118th Congress Introduced Jan 11, 2024

Legislative Progress

Passed House
Introduced Committee Passed
Jan 11, 2024

Mrs. Kiggans of Virginia (for herself, Mr. Davis of North …

Jan 11, 2024 (inferred)

Passed House (inferred from eh version)

Summary

What This Bill Does

Requires notification to appropriate officials within 24 hours when an NSC member agency head becomes medically incapacitated or prior to planned procedures causing incapacitation.

Who Benefits and How

National security continuity is enhanced. Chain of command clarity improves. Appropriate officials are informed of leadership changes.

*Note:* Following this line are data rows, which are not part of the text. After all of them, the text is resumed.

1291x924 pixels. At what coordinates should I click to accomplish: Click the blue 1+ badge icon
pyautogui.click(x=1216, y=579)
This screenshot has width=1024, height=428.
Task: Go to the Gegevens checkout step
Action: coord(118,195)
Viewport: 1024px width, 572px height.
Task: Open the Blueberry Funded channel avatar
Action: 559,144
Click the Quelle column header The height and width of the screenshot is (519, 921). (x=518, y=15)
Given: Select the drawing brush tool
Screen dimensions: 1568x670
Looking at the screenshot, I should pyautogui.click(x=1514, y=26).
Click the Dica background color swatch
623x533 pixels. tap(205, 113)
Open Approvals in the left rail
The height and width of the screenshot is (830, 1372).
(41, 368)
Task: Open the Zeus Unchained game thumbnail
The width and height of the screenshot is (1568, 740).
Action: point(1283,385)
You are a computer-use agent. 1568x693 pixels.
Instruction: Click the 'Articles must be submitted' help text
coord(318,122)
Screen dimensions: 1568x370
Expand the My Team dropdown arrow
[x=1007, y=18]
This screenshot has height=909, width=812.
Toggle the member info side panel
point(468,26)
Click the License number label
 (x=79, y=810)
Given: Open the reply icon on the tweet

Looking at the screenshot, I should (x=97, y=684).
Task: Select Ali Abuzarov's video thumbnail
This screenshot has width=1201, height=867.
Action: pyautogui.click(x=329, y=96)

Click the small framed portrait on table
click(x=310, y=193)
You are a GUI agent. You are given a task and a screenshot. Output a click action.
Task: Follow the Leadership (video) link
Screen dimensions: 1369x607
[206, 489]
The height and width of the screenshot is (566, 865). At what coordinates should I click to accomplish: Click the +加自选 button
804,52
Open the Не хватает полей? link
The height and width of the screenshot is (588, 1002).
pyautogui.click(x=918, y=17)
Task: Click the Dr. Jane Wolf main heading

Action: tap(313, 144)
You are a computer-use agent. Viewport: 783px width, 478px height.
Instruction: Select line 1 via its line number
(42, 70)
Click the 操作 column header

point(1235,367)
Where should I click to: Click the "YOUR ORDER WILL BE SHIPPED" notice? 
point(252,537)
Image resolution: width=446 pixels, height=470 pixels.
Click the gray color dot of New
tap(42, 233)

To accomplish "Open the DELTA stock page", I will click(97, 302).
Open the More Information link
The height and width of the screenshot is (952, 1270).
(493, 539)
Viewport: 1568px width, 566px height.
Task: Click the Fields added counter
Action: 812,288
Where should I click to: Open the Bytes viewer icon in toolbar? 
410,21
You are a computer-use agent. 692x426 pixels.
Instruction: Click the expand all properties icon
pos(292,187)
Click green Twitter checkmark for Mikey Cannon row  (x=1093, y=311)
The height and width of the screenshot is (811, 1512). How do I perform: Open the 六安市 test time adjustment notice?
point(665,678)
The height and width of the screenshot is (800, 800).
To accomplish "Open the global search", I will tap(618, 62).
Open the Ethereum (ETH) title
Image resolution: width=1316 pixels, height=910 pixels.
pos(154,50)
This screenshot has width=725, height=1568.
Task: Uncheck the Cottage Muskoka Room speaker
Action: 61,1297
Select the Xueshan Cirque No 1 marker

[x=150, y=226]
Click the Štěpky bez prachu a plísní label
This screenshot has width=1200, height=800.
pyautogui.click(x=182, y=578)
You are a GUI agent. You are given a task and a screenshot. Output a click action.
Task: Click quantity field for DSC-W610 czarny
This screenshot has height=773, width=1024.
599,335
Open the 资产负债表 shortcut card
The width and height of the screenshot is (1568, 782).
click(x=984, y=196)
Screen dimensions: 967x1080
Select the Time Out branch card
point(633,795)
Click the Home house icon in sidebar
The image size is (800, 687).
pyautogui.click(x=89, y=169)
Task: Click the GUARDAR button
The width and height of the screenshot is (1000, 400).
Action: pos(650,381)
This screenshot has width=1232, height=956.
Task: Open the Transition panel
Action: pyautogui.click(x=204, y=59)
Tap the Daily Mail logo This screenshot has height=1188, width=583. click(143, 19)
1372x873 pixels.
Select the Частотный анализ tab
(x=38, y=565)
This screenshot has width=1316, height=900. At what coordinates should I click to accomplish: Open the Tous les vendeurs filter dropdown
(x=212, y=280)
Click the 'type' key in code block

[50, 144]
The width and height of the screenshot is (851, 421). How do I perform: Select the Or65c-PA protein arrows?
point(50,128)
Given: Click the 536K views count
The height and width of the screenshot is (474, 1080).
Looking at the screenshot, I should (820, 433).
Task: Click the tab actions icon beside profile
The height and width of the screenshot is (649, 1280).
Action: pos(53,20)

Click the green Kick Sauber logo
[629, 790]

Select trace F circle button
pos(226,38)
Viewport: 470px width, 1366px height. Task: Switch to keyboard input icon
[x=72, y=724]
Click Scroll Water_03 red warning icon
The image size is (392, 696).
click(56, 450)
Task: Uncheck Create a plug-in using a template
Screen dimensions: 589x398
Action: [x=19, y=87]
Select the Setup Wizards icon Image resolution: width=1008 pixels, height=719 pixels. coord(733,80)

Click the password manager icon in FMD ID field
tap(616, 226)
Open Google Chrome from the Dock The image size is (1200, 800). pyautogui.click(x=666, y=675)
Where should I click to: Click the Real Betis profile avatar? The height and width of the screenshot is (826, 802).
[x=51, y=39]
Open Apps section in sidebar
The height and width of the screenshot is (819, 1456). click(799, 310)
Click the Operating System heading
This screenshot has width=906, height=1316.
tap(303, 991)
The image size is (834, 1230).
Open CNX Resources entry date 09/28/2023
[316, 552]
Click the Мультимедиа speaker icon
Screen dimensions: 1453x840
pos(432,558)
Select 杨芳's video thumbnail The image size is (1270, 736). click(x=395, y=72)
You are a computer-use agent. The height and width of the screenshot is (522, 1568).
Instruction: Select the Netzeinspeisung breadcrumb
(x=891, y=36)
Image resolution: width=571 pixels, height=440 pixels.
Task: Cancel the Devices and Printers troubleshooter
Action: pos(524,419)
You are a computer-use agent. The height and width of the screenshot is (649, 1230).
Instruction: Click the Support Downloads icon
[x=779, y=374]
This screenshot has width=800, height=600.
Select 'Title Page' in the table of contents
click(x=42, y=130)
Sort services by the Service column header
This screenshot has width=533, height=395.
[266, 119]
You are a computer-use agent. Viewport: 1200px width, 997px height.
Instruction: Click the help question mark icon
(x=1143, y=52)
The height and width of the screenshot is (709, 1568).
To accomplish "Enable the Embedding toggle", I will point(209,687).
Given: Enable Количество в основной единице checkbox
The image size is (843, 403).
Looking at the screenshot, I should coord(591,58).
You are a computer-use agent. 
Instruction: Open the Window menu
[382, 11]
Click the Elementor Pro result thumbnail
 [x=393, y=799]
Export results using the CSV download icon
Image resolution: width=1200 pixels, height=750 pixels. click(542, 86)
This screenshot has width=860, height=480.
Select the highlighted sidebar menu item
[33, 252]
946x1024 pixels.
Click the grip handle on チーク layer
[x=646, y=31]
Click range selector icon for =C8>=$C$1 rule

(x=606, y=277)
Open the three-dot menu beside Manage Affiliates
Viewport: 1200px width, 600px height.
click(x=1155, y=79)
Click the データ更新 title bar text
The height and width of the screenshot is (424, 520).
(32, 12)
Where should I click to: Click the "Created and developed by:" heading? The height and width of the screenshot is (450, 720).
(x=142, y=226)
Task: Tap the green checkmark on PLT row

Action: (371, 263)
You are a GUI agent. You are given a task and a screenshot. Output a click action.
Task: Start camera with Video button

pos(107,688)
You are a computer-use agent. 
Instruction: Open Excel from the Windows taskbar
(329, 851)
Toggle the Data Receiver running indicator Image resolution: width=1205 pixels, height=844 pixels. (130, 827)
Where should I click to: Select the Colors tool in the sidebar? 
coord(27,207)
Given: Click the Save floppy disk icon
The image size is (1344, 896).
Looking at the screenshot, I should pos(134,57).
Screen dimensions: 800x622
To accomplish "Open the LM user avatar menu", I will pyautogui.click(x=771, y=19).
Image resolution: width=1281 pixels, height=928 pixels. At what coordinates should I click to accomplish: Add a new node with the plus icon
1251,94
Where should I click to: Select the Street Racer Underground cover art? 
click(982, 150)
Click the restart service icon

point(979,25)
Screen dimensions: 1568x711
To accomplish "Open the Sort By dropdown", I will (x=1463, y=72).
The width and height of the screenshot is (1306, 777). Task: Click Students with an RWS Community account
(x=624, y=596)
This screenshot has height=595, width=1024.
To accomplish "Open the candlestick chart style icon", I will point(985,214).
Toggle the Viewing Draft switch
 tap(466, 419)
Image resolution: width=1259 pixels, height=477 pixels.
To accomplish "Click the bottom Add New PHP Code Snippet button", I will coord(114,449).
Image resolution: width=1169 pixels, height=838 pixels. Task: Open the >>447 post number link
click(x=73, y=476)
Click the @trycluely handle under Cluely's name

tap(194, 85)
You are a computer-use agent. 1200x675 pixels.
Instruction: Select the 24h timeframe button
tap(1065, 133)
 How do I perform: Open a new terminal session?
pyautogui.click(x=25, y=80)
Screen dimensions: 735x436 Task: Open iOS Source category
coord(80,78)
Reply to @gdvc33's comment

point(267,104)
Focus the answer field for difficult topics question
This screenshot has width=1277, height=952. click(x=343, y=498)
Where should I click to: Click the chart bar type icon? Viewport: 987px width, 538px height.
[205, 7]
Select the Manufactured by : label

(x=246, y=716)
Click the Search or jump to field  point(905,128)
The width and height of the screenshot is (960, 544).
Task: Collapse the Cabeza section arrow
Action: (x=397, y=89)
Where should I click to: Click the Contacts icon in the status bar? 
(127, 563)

Who Bears the Burden and How

Acting heads or first assistants must provide notifications. 72-hour report required if initial notification missed.

Key Provisions

  • 24-hour notification requirement for medical incapacity
  • Advance notification for planned procedures
  • 72-hour report if initial notification missed
  • Covers NSC member agency heads
Model: claude-opus-4
Generated: Jan 9, 2026 19:09

Evidence Chain:

This summary is derived from the structured analysis below. See "Detailed Analysis" for per-title beneficiaries/burden bearers with clause-level evidence links.

Primary Purpose

Requires NSC notification of medical incapacity of agency heads

Policy Domains

National Security Executive Branch Continuity

Legislative Strategy

"Ensure command continuity during leadership incapacity"

Bill Structure & Actor Mappings

Who is "The Secretary" in each section?

Domains
National Security Executive Branch

We use a combination of our own taxonomy and classification in addition to large language models to assess meaning and potential beneficiaries. High confidence means strong textual evidence. Always verify with the original bill text.